3.6. Model Verification
To further verify the superiority of our model, we conducted model validation using the testing set that did not participate in the training task. As shown in
Table 7, our model achieved an mAP of 90.5% in eight categories, and the precision reached 87.6%. Furthermore, our model had obvious advantages in the detection of flowers, ripe, fruit, acalcerosis, powdery, and greyleaf. Compared with the training set, D-YOLO significantly improved the detection indicators of precision, recall, and mAP in the categories of health and fertilizer. At the same time, it also had a good effect on the detection of small targets such as fruit, powdery, and greyleaf.

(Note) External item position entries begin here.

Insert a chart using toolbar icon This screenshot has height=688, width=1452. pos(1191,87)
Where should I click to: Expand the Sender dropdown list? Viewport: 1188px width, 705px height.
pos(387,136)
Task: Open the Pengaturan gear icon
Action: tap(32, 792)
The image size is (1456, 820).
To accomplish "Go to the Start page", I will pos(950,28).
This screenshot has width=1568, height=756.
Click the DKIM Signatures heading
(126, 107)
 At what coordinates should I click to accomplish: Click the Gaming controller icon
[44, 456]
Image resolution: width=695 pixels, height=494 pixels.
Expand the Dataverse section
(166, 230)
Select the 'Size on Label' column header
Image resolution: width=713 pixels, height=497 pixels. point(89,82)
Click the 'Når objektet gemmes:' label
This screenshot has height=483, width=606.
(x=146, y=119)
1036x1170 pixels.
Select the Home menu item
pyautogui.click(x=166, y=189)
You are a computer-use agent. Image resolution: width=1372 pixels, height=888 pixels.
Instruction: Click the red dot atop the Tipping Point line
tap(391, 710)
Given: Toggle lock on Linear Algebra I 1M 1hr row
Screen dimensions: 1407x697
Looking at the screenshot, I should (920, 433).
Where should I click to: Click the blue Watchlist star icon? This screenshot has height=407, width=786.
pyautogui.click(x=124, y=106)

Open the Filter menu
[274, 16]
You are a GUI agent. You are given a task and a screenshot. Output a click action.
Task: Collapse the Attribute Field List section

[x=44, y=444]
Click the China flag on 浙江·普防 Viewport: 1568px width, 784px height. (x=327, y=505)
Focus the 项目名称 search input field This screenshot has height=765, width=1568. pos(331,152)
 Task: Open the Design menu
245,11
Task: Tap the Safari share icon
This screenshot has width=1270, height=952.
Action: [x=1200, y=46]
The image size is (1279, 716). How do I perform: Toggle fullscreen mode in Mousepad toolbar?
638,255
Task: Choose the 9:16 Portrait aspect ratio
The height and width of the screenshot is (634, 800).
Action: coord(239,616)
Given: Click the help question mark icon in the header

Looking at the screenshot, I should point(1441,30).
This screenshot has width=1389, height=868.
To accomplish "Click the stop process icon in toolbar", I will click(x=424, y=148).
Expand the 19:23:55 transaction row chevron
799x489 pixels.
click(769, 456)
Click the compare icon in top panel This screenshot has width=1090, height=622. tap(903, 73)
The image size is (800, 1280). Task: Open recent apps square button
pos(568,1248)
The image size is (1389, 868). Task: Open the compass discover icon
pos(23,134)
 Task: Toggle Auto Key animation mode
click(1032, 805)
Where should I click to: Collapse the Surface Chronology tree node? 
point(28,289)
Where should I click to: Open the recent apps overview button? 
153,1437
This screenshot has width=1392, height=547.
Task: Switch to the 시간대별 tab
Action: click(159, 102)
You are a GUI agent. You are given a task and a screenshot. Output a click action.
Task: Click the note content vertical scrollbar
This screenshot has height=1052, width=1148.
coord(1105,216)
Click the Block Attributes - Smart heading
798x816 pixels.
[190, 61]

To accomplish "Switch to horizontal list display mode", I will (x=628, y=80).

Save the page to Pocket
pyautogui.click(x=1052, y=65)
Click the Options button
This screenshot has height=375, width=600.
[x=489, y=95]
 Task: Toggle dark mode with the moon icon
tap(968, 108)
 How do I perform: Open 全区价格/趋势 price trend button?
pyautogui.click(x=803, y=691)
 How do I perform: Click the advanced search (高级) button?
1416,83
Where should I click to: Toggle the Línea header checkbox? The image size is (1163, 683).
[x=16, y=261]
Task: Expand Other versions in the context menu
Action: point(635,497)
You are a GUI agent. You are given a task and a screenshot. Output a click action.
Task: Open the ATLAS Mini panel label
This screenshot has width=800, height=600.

D-YOLO had a good comprehensive performance in the identification of different growth and development processes, and health conditions in various environments.
5. Conclusions
This paper proposes a lightweight model D-YOLO that can perform strawberry task detection in complex environments. The model uses MobileNetv3 as the backbone network, and uses BiFPN to optimize the feature pyramid network of the original YOLOv8. In addition, the CoT attention mechanism was added to the neck network of YOLOv8, and the W-IoU loss function was used to optimize the network mode. The experimental results show that D-YOLO obtained 89.6% mAP in the training set and 90.5% mAP in the testing set. The parameters were reduced 72.0% and the flops obtained a reduction of 75.1%. Moreover, D-YOLO was better than the commonly used object detection models in the comprehensive indicators of training effect and training time. This shows that the designed network model can well identify and judge the development process and health state of strawberries. Cross-domain validation on a maize disease dataset demonstrated D-YOLO’s superior generalization with 94.5% mAP, outperforming YOLOv8 by 0.6%. Through the above studies, it is proved that D-YOLO algorithm is lightweight and effective, which provides strong technical support for real-time monitoring and early intervention of strawberry diseases. Although our model has some unavoidable limitations, it can still effectively judge the growth and development process and health status of strawberries. In future research, we need to consider constructing more diverse strawberry or other crops health states and further optimizing the model. Only in this way can it better withstand the impacts of occlusion, illumination, and other factors, and address the problems of occlusion and low precision in complex environments.